WHAT TO PRODUCE: Each record in the listing below is to be duplicated exactly.

SUPPLIED DATA:
------------------------------------
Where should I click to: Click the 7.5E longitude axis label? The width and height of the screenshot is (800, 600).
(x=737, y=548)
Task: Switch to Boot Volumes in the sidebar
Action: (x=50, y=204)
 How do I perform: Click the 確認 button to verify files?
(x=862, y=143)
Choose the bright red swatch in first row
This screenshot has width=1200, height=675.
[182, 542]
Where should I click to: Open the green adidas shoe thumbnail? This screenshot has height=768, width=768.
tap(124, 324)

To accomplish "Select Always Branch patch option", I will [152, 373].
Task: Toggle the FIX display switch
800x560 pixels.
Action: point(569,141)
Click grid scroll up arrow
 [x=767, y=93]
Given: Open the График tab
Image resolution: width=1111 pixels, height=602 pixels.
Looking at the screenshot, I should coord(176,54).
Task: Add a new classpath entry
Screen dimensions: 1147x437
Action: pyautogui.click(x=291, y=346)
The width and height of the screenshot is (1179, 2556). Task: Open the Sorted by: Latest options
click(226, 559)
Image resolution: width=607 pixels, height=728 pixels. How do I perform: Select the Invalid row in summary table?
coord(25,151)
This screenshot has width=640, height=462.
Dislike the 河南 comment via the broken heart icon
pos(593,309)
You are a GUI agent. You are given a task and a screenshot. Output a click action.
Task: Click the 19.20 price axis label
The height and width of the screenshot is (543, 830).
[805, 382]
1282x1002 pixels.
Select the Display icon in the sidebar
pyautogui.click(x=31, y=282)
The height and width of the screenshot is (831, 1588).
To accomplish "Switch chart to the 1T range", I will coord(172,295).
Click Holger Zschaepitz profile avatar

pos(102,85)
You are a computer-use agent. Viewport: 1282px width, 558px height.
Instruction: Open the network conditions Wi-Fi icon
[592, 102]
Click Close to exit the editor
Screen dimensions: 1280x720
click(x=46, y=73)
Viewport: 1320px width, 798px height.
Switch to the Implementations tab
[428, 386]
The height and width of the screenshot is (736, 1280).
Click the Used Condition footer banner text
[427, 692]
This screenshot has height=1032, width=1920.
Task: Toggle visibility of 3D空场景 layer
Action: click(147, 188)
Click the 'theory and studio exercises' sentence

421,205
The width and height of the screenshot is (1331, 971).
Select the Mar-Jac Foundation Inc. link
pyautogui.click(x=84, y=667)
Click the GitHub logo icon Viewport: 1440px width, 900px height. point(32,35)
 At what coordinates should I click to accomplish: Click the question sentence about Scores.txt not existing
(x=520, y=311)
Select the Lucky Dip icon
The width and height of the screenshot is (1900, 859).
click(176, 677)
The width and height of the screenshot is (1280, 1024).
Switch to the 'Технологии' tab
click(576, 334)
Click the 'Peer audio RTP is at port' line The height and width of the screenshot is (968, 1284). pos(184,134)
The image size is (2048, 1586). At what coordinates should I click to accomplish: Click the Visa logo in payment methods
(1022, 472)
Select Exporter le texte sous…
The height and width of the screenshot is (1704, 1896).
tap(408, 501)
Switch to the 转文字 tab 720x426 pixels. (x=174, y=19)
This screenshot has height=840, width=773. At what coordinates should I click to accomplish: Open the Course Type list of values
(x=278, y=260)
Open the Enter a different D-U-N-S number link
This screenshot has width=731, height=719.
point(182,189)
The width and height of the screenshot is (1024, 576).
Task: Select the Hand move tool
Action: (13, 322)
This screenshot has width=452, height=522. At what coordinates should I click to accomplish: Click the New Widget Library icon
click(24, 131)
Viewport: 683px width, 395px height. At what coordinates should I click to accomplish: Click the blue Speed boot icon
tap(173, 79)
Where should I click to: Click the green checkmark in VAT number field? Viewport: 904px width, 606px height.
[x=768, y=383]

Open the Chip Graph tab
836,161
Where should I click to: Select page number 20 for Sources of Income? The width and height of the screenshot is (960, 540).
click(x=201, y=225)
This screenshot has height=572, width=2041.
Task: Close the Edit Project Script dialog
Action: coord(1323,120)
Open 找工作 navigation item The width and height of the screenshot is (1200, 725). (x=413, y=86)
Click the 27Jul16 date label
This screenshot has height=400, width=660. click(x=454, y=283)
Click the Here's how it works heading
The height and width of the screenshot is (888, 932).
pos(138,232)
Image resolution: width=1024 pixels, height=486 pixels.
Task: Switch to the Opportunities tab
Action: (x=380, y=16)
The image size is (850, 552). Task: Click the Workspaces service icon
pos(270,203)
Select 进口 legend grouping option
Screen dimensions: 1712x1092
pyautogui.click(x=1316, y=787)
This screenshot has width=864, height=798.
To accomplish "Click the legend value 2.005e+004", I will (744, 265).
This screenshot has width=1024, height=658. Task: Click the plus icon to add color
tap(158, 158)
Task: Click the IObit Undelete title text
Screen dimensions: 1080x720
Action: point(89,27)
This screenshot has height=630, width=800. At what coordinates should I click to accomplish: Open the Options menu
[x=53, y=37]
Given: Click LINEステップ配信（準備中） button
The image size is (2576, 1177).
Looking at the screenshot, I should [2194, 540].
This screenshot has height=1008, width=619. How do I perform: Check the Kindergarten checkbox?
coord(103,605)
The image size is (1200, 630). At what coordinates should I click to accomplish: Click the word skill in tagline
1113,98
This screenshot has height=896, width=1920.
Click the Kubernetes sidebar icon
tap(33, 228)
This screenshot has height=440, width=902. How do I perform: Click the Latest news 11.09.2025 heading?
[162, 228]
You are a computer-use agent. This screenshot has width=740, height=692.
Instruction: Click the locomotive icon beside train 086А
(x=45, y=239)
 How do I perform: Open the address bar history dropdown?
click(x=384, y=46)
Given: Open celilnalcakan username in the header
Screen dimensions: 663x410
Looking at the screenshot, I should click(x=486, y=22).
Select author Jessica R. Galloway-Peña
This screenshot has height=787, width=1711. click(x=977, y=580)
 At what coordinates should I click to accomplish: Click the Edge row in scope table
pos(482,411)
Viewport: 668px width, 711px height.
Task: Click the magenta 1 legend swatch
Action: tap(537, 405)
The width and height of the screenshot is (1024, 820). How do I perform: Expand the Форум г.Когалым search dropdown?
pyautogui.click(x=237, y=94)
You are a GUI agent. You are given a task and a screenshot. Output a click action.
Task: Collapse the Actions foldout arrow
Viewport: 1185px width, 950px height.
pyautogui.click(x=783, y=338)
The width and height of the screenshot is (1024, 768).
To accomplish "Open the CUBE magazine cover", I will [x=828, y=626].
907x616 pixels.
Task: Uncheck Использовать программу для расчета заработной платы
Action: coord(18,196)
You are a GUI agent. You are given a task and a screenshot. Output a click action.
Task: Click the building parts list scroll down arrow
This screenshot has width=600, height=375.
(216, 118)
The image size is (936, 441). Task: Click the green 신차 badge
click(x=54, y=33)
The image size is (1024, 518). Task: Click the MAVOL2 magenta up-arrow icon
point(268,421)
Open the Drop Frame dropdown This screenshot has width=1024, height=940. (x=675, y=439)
------------------------------------
SOLVED PROBLEM:
Where should I click to: Click the 7.5E longitude axis label? The width and height of the screenshot is (800, 600).
(x=737, y=548)
Task: Switch to Boot Volumes in the sidebar
Action: (x=50, y=204)
 How do I perform: Click the 確認 button to verify files?
(x=862, y=143)
Choose the bright red swatch in first row
This screenshot has width=1200, height=675.
[182, 542]
Where should I click to: Open the green adidas shoe thumbnail? This screenshot has height=768, width=768.
tap(124, 324)

To accomplish "Select Always Branch patch option", I will [152, 373].
Task: Toggle the FIX display switch
800x560 pixels.
Action: point(569,141)
Click grid scroll up arrow
 [x=767, y=93]
Given: Open the График tab
Image resolution: width=1111 pixels, height=602 pixels.
Looking at the screenshot, I should coord(176,54).
Task: Add a new classpath entry
Screen dimensions: 1147x437
Action: pyautogui.click(x=291, y=346)
The width and height of the screenshot is (1179, 2556). Task: Open the Sorted by: Latest options
click(226, 559)
Image resolution: width=607 pixels, height=728 pixels. How do I perform: Select the Invalid row in summary table?
coord(25,151)
This screenshot has width=640, height=462.
Dislike the 河南 comment via the broken heart icon
pos(593,309)
You are a GUI agent. You are given a task and a screenshot. Output a click action.
Task: Click the 19.20 price axis label
The height and width of the screenshot is (543, 830).
[805, 382]
1282x1002 pixels.
Select the Display icon in the sidebar
pyautogui.click(x=31, y=282)
The height and width of the screenshot is (831, 1588).
To accomplish "Switch chart to the 1T range", I will coord(172,295).
Click Holger Zschaepitz profile avatar

pos(102,85)
You are a computer-use agent. Viewport: 1282px width, 558px height.
Instruction: Open the network conditions Wi-Fi icon
[592, 102]
Click Close to exit the editor
Screen dimensions: 1280x720
click(x=46, y=73)
Viewport: 1320px width, 798px height.
Switch to the Implementations tab
[428, 386]
The height and width of the screenshot is (736, 1280).
Click the Used Condition footer banner text
[427, 692]
This screenshot has height=1032, width=1920.
Task: Toggle visibility of 3D空场景 layer
Action: click(147, 188)
Click the 'theory and studio exercises' sentence

421,205
The width and height of the screenshot is (1331, 971).
Select the Mar-Jac Foundation Inc. link
pyautogui.click(x=84, y=667)
Click the GitHub logo icon Viewport: 1440px width, 900px height. point(32,35)
 At what coordinates should I click to accomplish: Click the question sentence about Scores.txt not existing
(x=520, y=311)
Select the Lucky Dip icon
The width and height of the screenshot is (1900, 859).
click(176, 677)
The width and height of the screenshot is (1280, 1024).
Switch to the 'Технологии' tab
click(576, 334)
Click the 'Peer audio RTP is at port' line The height and width of the screenshot is (968, 1284). pos(184,134)
The image size is (2048, 1586). At what coordinates should I click to accomplish: Click the Visa logo in payment methods
(1022, 472)
Select Exporter le texte sous…
The height and width of the screenshot is (1704, 1896).
tap(408, 501)
Switch to the 转文字 tab 720x426 pixels. (x=174, y=19)
This screenshot has height=840, width=773. At what coordinates should I click to accomplish: Open the Course Type list of values
(x=278, y=260)
Open the Enter a different D-U-N-S number link
This screenshot has width=731, height=719.
point(182,189)
The width and height of the screenshot is (1024, 576).
Task: Select the Hand move tool
Action: (13, 322)
This screenshot has width=452, height=522. At what coordinates should I click to accomplish: Click the New Widget Library icon
click(24, 131)
Viewport: 683px width, 395px height. At what coordinates should I click to accomplish: Click the blue Speed boot icon
tap(173, 79)
Where should I click to: Click the green checkmark in VAT number field? Viewport: 904px width, 606px height.
[x=768, y=383]

Open the Chip Graph tab
836,161
Where should I click to: Select page number 20 for Sources of Income? The width and height of the screenshot is (960, 540).
click(x=201, y=225)
This screenshot has height=572, width=2041.
Task: Close the Edit Project Script dialog
Action: coord(1323,120)
Open 找工作 navigation item The width and height of the screenshot is (1200, 725). (x=413, y=86)
Click the 27Jul16 date label
This screenshot has height=400, width=660. click(x=454, y=283)
Click the Here's how it works heading
The height and width of the screenshot is (888, 932).
pos(138,232)
Image resolution: width=1024 pixels, height=486 pixels.
Task: Switch to the Opportunities tab
Action: (x=380, y=16)
The image size is (850, 552). Task: Click the Workspaces service icon
pos(270,203)
Select 进口 legend grouping option
Screen dimensions: 1712x1092
pyautogui.click(x=1316, y=787)
This screenshot has width=864, height=798.
To accomplish "Click the legend value 2.005e+004", I will (744, 265).
This screenshot has width=1024, height=658. Task: Click the plus icon to add color
tap(158, 158)
Task: Click the IObit Undelete title text
Screen dimensions: 1080x720
Action: point(89,27)
This screenshot has height=630, width=800. At what coordinates should I click to accomplish: Open the Options menu
[x=53, y=37]
Given: Click LINEステップ配信（準備中） button
The image size is (2576, 1177).
Looking at the screenshot, I should [2194, 540].
This screenshot has height=1008, width=619. How do I perform: Check the Kindergarten checkbox?
coord(103,605)
The image size is (1200, 630). At what coordinates should I click to accomplish: Click the word skill in tagline
1113,98
This screenshot has height=896, width=1920.
Click the Kubernetes sidebar icon
tap(33, 228)
This screenshot has height=440, width=902. How do I perform: Click the Latest news 11.09.2025 heading?
[162, 228]
You are a computer-use agent. This screenshot has width=740, height=692.
Instruction: Click the locomotive icon beside train 086А
(x=45, y=239)
 How do I perform: Open the address bar history dropdown?
click(x=384, y=46)
Given: Open celilnalcakan username in the header
Screen dimensions: 663x410
Looking at the screenshot, I should click(x=486, y=22).
Select author Jessica R. Galloway-Peña
This screenshot has height=787, width=1711. click(x=977, y=580)
 At what coordinates should I click to accomplish: Click the Edge row in scope table
pos(482,411)
Viewport: 668px width, 711px height.
Task: Click the magenta 1 legend swatch
Action: tap(537, 405)
The width and height of the screenshot is (1024, 820). How do I perform: Expand the Форум г.Когалым search dropdown?
pyautogui.click(x=237, y=94)
You are a GUI agent. You are given a task and a screenshot. Output a click action.
Task: Collapse the Actions foldout arrow
Viewport: 1185px width, 950px height.
pyautogui.click(x=783, y=338)
The width and height of the screenshot is (1024, 768).
To accomplish "Open the CUBE magazine cover", I will [x=828, y=626].
907x616 pixels.
Task: Uncheck Использовать программу для расчета заработной платы
Action: coord(18,196)
You are a GUI agent. You are given a task and a screenshot. Output a click action.
Task: Click the building parts list scroll down arrow
This screenshot has width=600, height=375.
(216, 118)
The image size is (936, 441). Task: Click the green 신차 badge
click(x=54, y=33)
The image size is (1024, 518). Task: Click the MAVOL2 magenta up-arrow icon
point(268,421)
Open the Drop Frame dropdown This screenshot has width=1024, height=940. (x=675, y=439)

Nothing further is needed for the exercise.